Microvascular decompression (MVD) is a surgery to relieve abnormal compression of a cranial nerve causing trigeminal neuralgia, glossopharyngeal neuralgia, or hemifacial spasm. MVD involves opening the skull (craniotomy) and inserting a sponge between the nerve and offending artery triggering the pain signals. Medications often provide initial relief, but when drugs become ineffective or cause side effects, MVD is an option.
What is microvascular decompression (MVD)?
MVD is a surgical procedure to relieve the symptoms (pain, muscle twitching) caused by compression of a nerve by an artery or vein. Surgery involves opening the skull (craniotomy) and exposing the nerve at the base of the brainstem to insert a tiny sponge between the compressing vessel and the nerve. This sponge isolates the nerve from the pulsating effect and pressure of the blood vessel.
Trigeminal neuralgia is an irritation of the fifth cranial nerve causing severe pain that usually affects one side of the face, normally in the forehead, cheek, jaw, or teeth (Fig. 1). To treat trigeminal neuralgia, a sponge is placed between the trigeminal nerve and the superior cerebellar artery or a branch of the petrosal vein. By removing the compression, the painful symptoms are relieved.
Figure 1. Trigeminal neuralgia can be caused by an artery or vein compressing the trigeminal nerve root as it originates at the brainstem
What happens during surgery?
Patients are admitted to the hospital the morning of the procedure. You will meet with a nurse who will ask your name, date of birth, what procedure you’re having, and the side of your facial pain. They will explain the pre-op process and discuss any questions you may have. An anesthesiologist will meet with you and explain the effects of anesthesia and its risks. They will place an intravenous (IV) line in your arm and then transport you to the operating room.
There are 5 steps of the procedure. The operation generally takes 2 to 3 hours.
Step 1: prepare the patient
In the OR room, general anesthesia is administered while you lie on the operating table. Once asleep, your body is rolled over on its side and your head is placed in a 3-pin skull fixation device, which attaches to the table and holds your head in position during the procedure. Next, the area behind your ear is prepped with antiseptic. A hair-sparing technique may be used, where only a 1/4-inch wide area along the proposed skin incision is shaved.
Step 2: perform a craniectomy
A 3-inch curved skin incision is made behind the ear. The skin and muscles are lifted off the bone and folded back.
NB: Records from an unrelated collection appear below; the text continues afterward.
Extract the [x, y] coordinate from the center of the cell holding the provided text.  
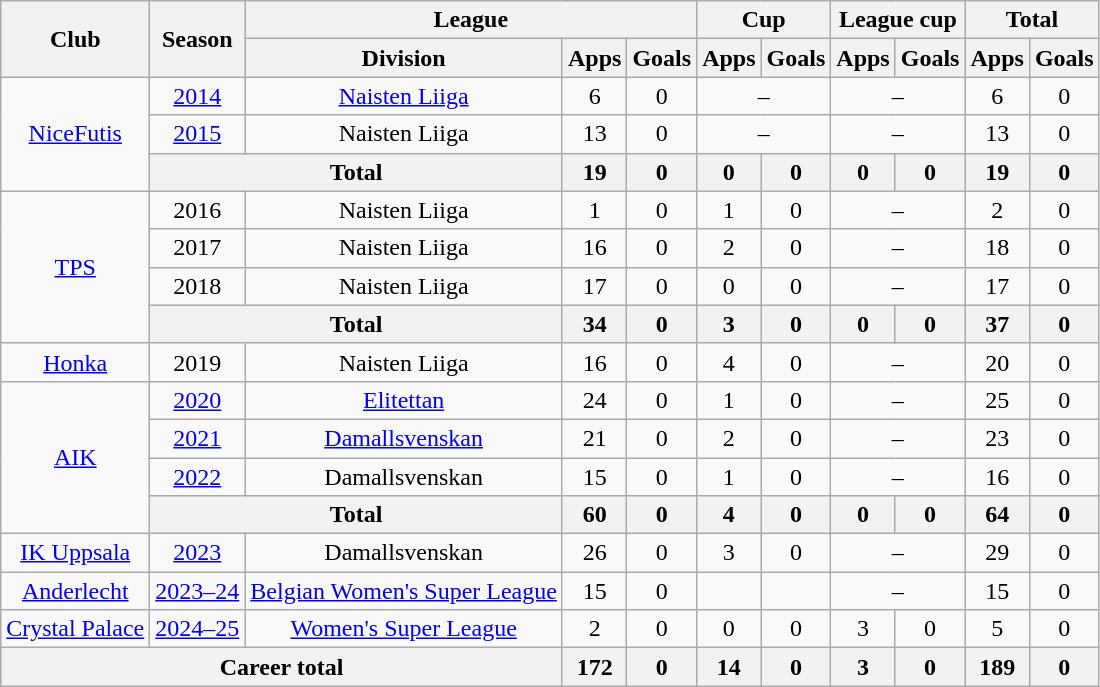
29 [997, 553]
Anderlecht [76, 591]
League [471, 20]
20 [997, 362]
Elitettan [404, 400]
Career total [282, 667]
2017 [198, 248]
Women's Super League [404, 629]
2022 [198, 477]
21 [594, 438]
60 [594, 515]
18 [997, 248]
25 [997, 400]
172 [594, 667]
37 [997, 324]
Club [76, 39]
2020 [198, 400]
26 [594, 553]
2024–25 [198, 629]
Season [198, 39]
2023–24 [198, 591]
2016 [198, 210]
34 [594, 324]
AIK [76, 457]
23 [997, 438]
2015 [198, 134]
League cup [898, 20]
2021 [198, 438]
TPS [76, 267]
Belgian Women's Super League [404, 591]
2014 [198, 96]
24 [594, 400]
189 [997, 667]
Cup [764, 20]
2018 [198, 286]
Honka [76, 362]
NiceFutis [76, 134]
Crystal Palace [76, 629]
2019 [198, 362]
2023 [198, 553]
IK Uppsala [76, 553]
Division [404, 58]
5 [997, 629]
14 [729, 667]
64 [997, 515]
Pinpoint the cell where the given text exists, returning its (x, y) midpoint coordinate. 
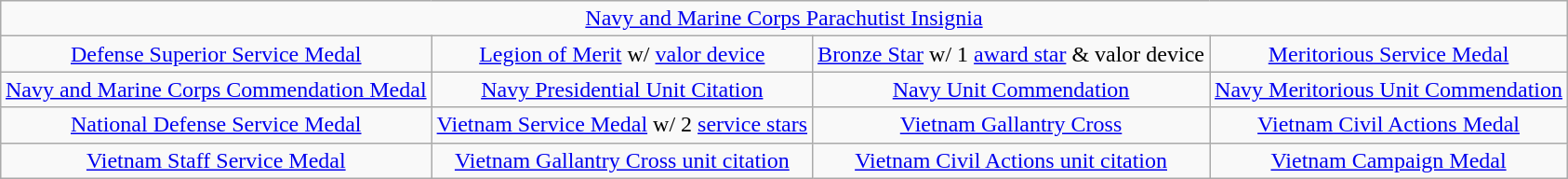
Vietnam Staff Service Medal (216, 160)
Vietnam Civil Actions Medal (1389, 125)
Meritorious Service Medal (1389, 54)
Legion of Merit w/ valor device (622, 54)
National Defense Service Medal (216, 125)
Defense Superior Service Medal (216, 54)
Vietnam Gallantry Cross unit citation (622, 160)
Navy Meritorious Unit Commendation (1389, 89)
Navy and Marine Corps Parachutist Insignia (783, 19)
Vietnam Campaign Medal (1389, 160)
Vietnam Gallantry Cross (1012, 125)
Bronze Star w/ 1 award star & valor device (1012, 54)
Vietnam Service Medal w/ 2 service stars (622, 125)
Navy and Marine Corps Commendation Medal (216, 89)
Navy Unit Commendation (1012, 89)
Navy Presidential Unit Citation (622, 89)
Vietnam Civil Actions unit citation (1012, 160)
Provide the (X, Y) coordinate of the cell's center where the given text is located.  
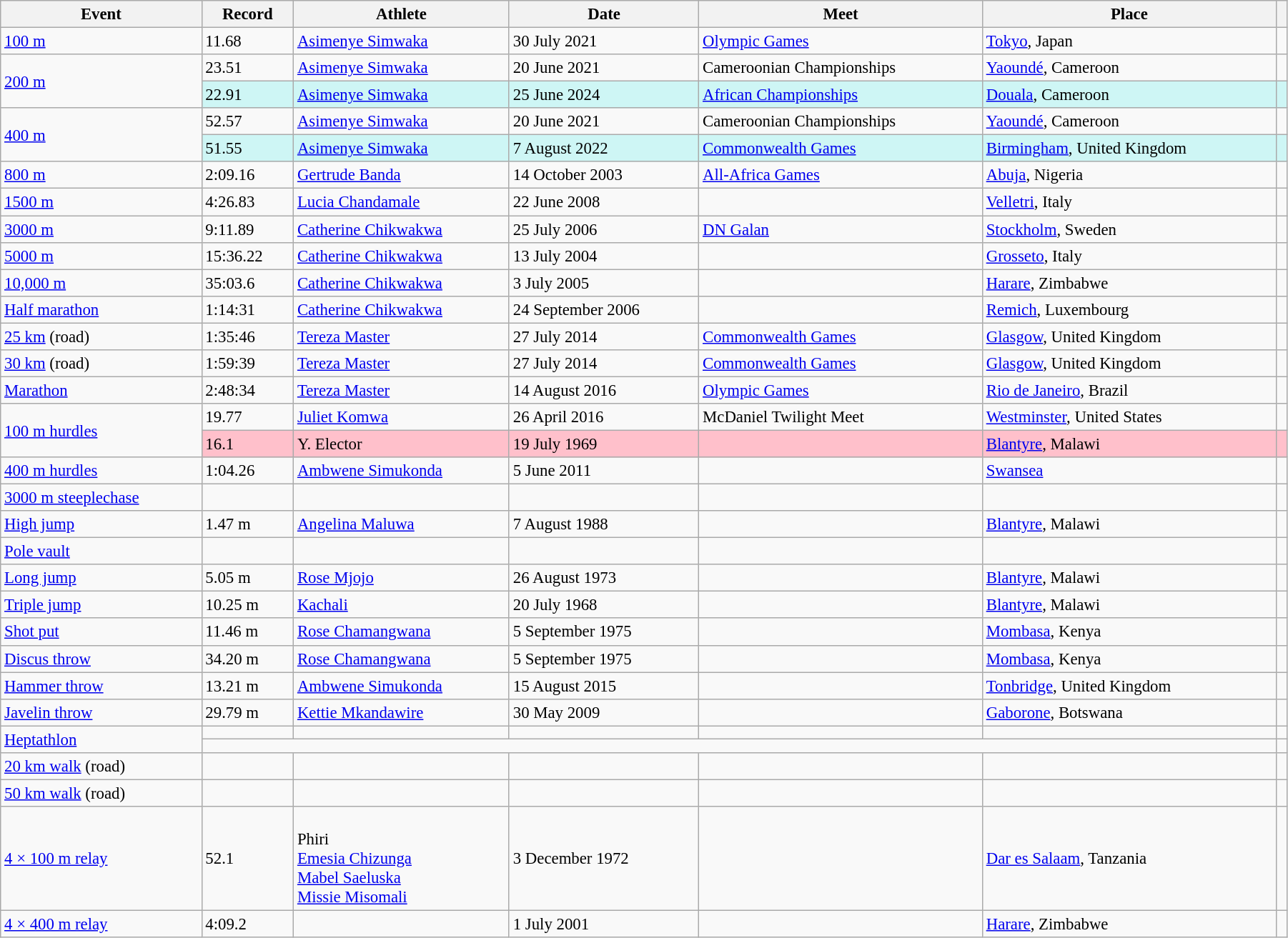
Shot put (101, 633)
Swansea (1129, 471)
400 m (101, 134)
Marathon (101, 390)
Grosseto, Italy (1129, 256)
15:36.22 (247, 256)
Date (603, 14)
Event (101, 14)
Birmingham, United Kingdom (1129, 149)
Hammer throw (101, 686)
African Championships (841, 95)
25 June 2024 (603, 95)
Gertrude Banda (402, 175)
24 September 2006 (603, 309)
1.47 m (247, 525)
14 August 2016 (603, 390)
5 June 2011 (603, 471)
25 km (road) (101, 337)
Y. Elector (402, 444)
1:35:46 (247, 337)
10,000 m (101, 283)
Abuja, Nigeria (1129, 175)
Dar es Salaam, Tanzania (1129, 859)
Half marathon (101, 309)
4:09.2 (247, 924)
26 April 2016 (603, 417)
100 m (101, 41)
3 December 1972 (603, 859)
5.05 m (247, 578)
19 July 1969 (603, 444)
11.68 (247, 41)
1:59:39 (247, 364)
1:14:31 (247, 309)
2:09.16 (247, 175)
PhiriEmesia ChizungaMabel SaeluskaMissie Misomali (402, 859)
McDaniel Twilight Meet (841, 417)
Place (1129, 14)
Douala, Cameroon (1129, 95)
9:11.89 (247, 229)
20 km walk (road) (101, 767)
14 October 2003 (603, 175)
16.1 (247, 444)
23.51 (247, 68)
200 m (101, 81)
7 August 2022 (603, 149)
30 km (road) (101, 364)
1:04.26 (247, 471)
19.77 (247, 417)
Rio de Janeiro, Brazil (1129, 390)
4:26.83 (247, 202)
Juliet Komwa (402, 417)
Discus throw (101, 659)
4 × 400 m relay (101, 924)
800 m (101, 175)
4 × 100 m relay (101, 859)
Rose Mjojo (402, 578)
52.57 (247, 122)
High jump (101, 525)
Lucia Chandamale (402, 202)
Angelina Maluwa (402, 525)
Triple jump (101, 605)
25 July 2006 (603, 229)
15 August 2015 (603, 686)
22.91 (247, 95)
30 May 2009 (603, 713)
35:03.6 (247, 283)
11.46 m (247, 633)
34.20 m (247, 659)
13.21 m (247, 686)
Tonbridge, United Kingdom (1129, 686)
Remich, Luxembourg (1129, 309)
100 m hurdles (101, 430)
Athlete (402, 14)
Gaborone, Botswana (1129, 713)
3000 m (101, 229)
Stockholm, Sweden (1129, 229)
10.25 m (247, 605)
Westminster, United States (1129, 417)
13 July 2004 (603, 256)
Tokyo, Japan (1129, 41)
1500 m (101, 202)
5000 m (101, 256)
Long jump (101, 578)
7 August 1988 (603, 525)
1 July 2001 (603, 924)
DN Galan (841, 229)
29.79 m (247, 713)
Javelin throw (101, 713)
50 km walk (road) (101, 793)
30 July 2021 (603, 41)
400 m hurdles (101, 471)
20 July 1968 (603, 605)
22 June 2008 (603, 202)
All-Africa Games (841, 175)
26 August 1973 (603, 578)
51.55 (247, 149)
Velletri, Italy (1129, 202)
Kachali (402, 605)
Record (247, 14)
Meet (841, 14)
Pole vault (101, 552)
3000 m steeplechase (101, 498)
Kettie Mkandawire (402, 713)
Heptathlon (101, 740)
3 July 2005 (603, 283)
52.1 (247, 859)
2:48:34 (247, 390)
Extract the [X, Y] coordinate from the center of the cell holding the provided text.  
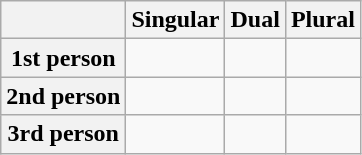
3rd person [64, 134]
2nd person [64, 96]
Dual [255, 20]
1st person [64, 58]
Plural [322, 20]
Singular [176, 20]
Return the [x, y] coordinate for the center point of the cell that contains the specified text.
Next, a 1-inch opening is made in the occipital bone with a drill (Fig. 2). The bone is removed to expose the protective covering of the brain called the dura. The dura is opened with surgical scissors and folded back to expose the brain.
Figure 2. A skin incision is made behind the ear (dashed line) and a 1-inch craniectomy (solid line) is made in the skull.
Step 3: expose the nerve
Retractors placed on the brain gently open a corridor to the trigeminal nerve at its origin with the brainstem. The surgeon exposes the trigeminal nerve and identifies any offending vessel causing compression (Fig. 3). The vessel and nerve are often restricted by thickened connective tissue that must be dissected free with scissors and knife.
Figure 3. The superior cerebellar artery is adherent to the trigeminal nerve causing compression and painful trigeminal neuralgia attacks.
Step 4: insert a sponge
The surgeon cuts an appropriate size of teflon sponge and inserts it between the nerve and the vessel (Fig. 4). Sometimes a vein is adherent to the nerve and causing compression. In these cases, the vein is cauterized and moved away.
Figure 4. A sponge is inserted between the nerve and the blood vessel causing compression.
Step 5: closure
Once the sponge is in place, the retractor is removed and the brain returns to its natural position. The dura is closed with sutures and made watertight with tissue sealant. Since the bone opening is very small, it is not replaced. Instead, a titanium plate covers the skull opening and is secured with tiny screws (Fig. 5). The muscles and skin are sutured back together. A soft adhesive dressing is placed over the incision.
Figure 5. A circular titanium plate secured with screws covers the craniectomy made in the skull.